My vision is that Defence Research and Development Organisation (DRDO) labs and ADA should work on niche technologies like the Active Electronically Scanned Array radar technology. The PSUs should be able to convert that technology into some kind of production process. Once that is done, it should go into the private industry. The first level of productionisation has a lot of uncertainty and defence PSUs have the resilience to absorb that. No private firm is ready to get into this because it has to incur losses. Once it is productionised, everybody can get into it. This should be our chain of activity.
But most of the design and development expertise…
: is still in the public sector domain? How will that change?
Coming to deep design, the private firms will say they are responsible to their shareholders and that the user has not fully defined his requirements because it is not possible to define requirements in full terms.
The strategy is we become the systems
specifiers. We will carry out the first 20% of a design job and detail it for them. Again, when the parts come, the integration and testing of the aircraft is our responsibility. Now, I would say 30% we have to do, 70% they can. That kind of capacity exists and we are tapping that.
When do you see that happening?
LCA Mark-II may see this 30-70 operationalisation because we don’t have so many resources. The Advanced Medium Combat Aircraft programme is coming, as is the Unmanned Combat Aircraft. There are not enough people and the project directors are talking to the private industry to work in that kind of a 30-70 mode. The 30% basically constitutes the part I have to design—a flying machine, an aerodynamic configuration to match the user requirement. This technology is still held between some of the defence PSUs and government institutions. This is not there with the private industry.
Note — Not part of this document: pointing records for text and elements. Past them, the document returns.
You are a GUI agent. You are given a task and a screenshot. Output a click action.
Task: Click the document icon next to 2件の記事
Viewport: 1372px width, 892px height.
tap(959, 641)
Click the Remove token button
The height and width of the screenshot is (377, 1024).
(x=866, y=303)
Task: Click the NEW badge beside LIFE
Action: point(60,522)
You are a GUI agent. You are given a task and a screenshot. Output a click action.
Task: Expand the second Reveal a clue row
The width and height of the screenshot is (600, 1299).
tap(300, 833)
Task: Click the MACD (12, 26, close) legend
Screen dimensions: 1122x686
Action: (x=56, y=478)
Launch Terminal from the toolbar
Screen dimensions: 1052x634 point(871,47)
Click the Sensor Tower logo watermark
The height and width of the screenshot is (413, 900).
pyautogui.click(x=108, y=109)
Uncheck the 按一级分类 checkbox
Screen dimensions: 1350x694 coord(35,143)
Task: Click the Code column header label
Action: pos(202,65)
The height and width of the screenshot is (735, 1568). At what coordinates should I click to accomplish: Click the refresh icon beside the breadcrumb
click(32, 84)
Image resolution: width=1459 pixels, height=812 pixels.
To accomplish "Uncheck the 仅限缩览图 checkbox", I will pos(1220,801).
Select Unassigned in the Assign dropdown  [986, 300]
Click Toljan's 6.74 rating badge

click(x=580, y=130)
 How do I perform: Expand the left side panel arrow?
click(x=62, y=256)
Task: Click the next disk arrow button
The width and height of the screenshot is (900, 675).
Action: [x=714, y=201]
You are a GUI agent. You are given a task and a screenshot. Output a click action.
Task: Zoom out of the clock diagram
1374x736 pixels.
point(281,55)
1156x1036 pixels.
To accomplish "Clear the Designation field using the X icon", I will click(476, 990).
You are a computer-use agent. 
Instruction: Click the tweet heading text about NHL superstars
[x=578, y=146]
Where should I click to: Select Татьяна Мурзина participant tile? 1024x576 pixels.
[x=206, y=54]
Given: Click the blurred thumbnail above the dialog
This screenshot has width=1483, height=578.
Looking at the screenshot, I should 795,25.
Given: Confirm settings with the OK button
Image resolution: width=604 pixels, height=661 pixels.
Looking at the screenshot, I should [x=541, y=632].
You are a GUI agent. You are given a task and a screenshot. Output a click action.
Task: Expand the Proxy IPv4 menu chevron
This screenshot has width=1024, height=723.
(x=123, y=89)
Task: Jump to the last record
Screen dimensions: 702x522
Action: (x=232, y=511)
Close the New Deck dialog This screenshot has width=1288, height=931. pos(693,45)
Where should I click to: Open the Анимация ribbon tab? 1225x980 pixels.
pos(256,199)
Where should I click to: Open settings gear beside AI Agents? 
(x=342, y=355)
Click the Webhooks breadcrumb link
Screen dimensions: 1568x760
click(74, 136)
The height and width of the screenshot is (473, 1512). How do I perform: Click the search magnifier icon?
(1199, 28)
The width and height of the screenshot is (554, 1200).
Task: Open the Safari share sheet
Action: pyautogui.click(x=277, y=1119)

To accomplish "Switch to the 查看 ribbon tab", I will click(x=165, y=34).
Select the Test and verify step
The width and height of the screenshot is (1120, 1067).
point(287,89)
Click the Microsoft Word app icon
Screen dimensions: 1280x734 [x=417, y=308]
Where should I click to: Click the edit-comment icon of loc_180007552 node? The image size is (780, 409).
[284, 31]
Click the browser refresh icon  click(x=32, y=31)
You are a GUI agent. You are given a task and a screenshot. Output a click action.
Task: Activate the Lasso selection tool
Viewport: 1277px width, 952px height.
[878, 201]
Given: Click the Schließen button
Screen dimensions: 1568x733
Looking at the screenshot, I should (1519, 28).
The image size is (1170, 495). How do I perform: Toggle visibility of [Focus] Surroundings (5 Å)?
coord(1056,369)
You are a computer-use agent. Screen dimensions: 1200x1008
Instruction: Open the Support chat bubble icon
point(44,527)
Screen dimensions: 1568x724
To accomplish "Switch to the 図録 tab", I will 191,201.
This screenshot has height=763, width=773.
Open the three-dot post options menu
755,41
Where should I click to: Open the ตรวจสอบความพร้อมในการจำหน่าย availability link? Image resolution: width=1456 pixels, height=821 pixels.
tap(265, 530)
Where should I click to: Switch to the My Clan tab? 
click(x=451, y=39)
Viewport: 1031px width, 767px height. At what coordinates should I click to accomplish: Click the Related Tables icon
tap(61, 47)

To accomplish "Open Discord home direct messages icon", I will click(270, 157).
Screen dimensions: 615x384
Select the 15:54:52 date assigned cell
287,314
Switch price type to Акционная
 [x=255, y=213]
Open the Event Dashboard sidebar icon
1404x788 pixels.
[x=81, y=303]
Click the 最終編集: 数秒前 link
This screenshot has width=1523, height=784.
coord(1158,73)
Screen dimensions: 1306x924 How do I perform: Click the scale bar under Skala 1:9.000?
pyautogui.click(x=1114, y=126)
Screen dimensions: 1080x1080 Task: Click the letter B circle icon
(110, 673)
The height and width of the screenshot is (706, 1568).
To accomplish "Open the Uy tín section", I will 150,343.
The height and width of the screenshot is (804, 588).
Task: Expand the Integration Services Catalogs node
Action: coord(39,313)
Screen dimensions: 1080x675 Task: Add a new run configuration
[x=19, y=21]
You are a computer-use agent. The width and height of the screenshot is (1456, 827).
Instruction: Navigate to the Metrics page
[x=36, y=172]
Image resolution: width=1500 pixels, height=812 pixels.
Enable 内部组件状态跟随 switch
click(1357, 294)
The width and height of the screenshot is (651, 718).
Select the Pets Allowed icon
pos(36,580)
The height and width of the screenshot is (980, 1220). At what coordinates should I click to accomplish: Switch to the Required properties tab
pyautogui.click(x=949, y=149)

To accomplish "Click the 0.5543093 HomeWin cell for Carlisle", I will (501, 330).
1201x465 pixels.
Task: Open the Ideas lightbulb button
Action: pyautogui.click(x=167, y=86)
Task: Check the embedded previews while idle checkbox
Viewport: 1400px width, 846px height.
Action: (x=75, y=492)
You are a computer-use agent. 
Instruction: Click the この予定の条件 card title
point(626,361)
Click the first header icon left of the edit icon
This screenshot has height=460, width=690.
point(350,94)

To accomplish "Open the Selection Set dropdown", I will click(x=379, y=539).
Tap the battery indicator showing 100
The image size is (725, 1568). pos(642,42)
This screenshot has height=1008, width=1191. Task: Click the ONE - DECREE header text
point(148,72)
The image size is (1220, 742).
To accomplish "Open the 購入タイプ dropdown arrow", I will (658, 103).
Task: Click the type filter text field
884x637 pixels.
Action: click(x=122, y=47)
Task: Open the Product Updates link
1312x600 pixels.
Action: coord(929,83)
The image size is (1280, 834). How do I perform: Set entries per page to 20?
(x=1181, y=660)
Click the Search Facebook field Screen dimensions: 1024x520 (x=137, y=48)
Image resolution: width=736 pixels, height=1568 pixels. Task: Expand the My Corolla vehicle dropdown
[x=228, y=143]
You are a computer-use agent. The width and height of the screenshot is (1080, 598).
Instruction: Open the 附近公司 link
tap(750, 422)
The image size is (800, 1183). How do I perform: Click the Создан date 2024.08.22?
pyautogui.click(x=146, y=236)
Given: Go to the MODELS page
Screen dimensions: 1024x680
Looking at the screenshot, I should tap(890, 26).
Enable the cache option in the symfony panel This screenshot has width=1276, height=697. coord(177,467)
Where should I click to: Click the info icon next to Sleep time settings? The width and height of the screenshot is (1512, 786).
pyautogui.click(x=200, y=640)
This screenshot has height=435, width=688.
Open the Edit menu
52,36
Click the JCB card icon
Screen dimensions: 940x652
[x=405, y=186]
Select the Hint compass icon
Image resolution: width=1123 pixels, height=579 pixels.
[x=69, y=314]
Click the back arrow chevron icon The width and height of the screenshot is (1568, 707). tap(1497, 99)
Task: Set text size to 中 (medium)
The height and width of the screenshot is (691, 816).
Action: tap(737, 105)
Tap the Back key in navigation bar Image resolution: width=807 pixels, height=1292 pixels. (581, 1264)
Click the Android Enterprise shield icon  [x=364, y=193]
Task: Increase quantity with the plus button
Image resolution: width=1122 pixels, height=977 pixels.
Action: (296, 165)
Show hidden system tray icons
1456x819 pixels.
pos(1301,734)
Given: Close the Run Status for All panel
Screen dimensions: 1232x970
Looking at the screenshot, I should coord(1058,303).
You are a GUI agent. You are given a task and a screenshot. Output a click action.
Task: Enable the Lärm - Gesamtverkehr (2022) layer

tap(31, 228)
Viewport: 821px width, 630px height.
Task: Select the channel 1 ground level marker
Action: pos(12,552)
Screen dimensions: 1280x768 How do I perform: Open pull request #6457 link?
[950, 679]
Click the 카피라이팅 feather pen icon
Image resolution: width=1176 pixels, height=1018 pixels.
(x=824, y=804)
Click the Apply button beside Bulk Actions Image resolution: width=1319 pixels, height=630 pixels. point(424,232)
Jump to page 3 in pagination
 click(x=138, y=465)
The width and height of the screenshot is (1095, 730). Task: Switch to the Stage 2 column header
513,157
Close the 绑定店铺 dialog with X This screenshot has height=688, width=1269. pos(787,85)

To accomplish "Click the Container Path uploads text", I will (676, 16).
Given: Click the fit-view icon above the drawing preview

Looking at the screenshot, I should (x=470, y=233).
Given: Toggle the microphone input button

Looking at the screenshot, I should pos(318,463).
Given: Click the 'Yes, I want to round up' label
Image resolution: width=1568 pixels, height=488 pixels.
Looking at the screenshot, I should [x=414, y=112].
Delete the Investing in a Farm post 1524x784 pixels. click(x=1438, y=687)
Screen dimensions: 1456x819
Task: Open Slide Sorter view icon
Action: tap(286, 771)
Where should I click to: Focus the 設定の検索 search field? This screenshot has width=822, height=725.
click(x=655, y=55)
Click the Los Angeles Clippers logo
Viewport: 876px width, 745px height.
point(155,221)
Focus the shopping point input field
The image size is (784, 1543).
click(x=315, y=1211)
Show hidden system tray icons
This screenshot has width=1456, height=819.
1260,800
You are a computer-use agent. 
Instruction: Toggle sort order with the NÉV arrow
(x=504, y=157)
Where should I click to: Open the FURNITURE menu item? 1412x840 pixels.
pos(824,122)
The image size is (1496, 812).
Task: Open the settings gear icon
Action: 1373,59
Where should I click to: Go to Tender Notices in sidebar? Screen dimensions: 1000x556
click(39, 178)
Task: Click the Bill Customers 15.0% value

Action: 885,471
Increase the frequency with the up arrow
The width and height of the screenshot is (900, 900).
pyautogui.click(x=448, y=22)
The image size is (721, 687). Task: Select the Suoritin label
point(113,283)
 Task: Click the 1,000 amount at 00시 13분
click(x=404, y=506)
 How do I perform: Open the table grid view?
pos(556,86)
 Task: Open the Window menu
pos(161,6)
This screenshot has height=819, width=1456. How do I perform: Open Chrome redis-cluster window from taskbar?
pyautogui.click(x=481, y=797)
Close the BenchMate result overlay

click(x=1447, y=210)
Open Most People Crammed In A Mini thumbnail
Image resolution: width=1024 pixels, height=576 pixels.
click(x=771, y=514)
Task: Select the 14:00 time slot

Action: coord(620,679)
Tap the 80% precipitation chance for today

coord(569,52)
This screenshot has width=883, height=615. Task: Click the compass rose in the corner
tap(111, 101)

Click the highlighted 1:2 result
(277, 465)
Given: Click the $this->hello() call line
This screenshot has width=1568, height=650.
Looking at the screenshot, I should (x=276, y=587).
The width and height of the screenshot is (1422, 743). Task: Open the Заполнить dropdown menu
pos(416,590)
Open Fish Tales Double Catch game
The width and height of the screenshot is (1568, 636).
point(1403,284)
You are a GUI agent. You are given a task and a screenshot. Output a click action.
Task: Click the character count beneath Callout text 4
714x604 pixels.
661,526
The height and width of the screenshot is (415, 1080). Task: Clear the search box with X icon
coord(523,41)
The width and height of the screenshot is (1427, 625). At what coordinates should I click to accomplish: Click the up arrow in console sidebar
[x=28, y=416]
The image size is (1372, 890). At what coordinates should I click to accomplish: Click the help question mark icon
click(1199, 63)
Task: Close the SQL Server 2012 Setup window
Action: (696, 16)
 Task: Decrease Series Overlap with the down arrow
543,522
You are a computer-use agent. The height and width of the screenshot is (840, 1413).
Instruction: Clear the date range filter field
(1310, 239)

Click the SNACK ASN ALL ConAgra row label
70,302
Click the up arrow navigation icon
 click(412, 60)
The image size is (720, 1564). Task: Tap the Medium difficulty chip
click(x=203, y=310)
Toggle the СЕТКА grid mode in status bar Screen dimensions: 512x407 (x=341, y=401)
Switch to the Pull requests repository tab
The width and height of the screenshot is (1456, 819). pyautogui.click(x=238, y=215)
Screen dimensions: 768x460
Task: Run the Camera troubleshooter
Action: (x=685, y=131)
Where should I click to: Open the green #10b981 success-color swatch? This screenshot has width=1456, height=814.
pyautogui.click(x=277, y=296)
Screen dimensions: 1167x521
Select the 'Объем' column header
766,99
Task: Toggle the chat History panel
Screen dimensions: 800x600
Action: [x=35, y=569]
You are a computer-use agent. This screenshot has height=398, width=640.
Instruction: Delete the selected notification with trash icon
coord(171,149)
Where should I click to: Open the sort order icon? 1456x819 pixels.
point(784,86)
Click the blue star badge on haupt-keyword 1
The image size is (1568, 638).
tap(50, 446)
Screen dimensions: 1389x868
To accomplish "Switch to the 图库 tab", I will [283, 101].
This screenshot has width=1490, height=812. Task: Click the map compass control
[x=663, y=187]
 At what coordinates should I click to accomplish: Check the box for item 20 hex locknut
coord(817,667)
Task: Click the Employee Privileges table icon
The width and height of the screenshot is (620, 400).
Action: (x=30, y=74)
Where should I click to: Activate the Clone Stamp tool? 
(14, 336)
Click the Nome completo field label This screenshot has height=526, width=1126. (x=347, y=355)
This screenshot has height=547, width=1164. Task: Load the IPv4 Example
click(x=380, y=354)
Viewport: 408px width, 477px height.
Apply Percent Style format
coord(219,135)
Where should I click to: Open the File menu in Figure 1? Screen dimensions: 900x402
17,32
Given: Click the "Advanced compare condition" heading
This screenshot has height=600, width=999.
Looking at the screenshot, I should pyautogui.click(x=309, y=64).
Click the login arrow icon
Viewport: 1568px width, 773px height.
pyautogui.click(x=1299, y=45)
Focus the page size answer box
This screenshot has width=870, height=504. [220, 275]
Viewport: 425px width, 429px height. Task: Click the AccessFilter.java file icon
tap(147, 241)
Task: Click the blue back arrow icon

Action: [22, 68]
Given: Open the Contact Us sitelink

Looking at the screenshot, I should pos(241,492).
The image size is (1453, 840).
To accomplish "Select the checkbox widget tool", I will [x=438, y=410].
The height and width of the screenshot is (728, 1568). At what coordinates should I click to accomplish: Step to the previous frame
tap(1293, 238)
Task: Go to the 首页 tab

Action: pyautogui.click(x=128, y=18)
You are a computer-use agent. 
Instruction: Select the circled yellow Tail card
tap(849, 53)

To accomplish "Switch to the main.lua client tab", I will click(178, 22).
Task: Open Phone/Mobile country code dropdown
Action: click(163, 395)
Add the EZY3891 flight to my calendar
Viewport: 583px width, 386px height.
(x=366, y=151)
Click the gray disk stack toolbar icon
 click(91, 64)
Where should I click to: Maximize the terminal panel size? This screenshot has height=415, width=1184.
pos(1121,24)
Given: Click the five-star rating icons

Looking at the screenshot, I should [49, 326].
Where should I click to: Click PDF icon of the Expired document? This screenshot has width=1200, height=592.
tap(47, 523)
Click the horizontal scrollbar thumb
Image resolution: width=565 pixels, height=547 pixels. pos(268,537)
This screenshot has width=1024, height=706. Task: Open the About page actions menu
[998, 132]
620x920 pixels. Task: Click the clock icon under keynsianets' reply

But let me tell you one thing. There is a thinking that these government people are hesitant to take the private industry into confidence. But there are so many gaps in the way they understand airworthy requirements.
When we started with a private company for total software development of an electronic equipment, the multifunctional display, in the first phase my people did 80% of the job. Every time the work was given to them, it was brought back with mistakes. Our team was fed up. In phase two, for the development of software for a higher version, it was 50-50. Today, it is almost 10-90. We have to go through this.
What is the status of the Unmanned Combat Aircraft and the advanced Medium Combat Aircraft?
(The Indian) Air Force is now working on the refinement of the user requirements and we are doing all the technology studies. Probably, in another 6 months to one year, realisable technological specifications could evolve. With the MCA too, our proposal is to catch up with fifth-generation technologies. Probably, within 12 months, we should be able to give a proposal to the government to get the full-fledged funding for the advanced MCA.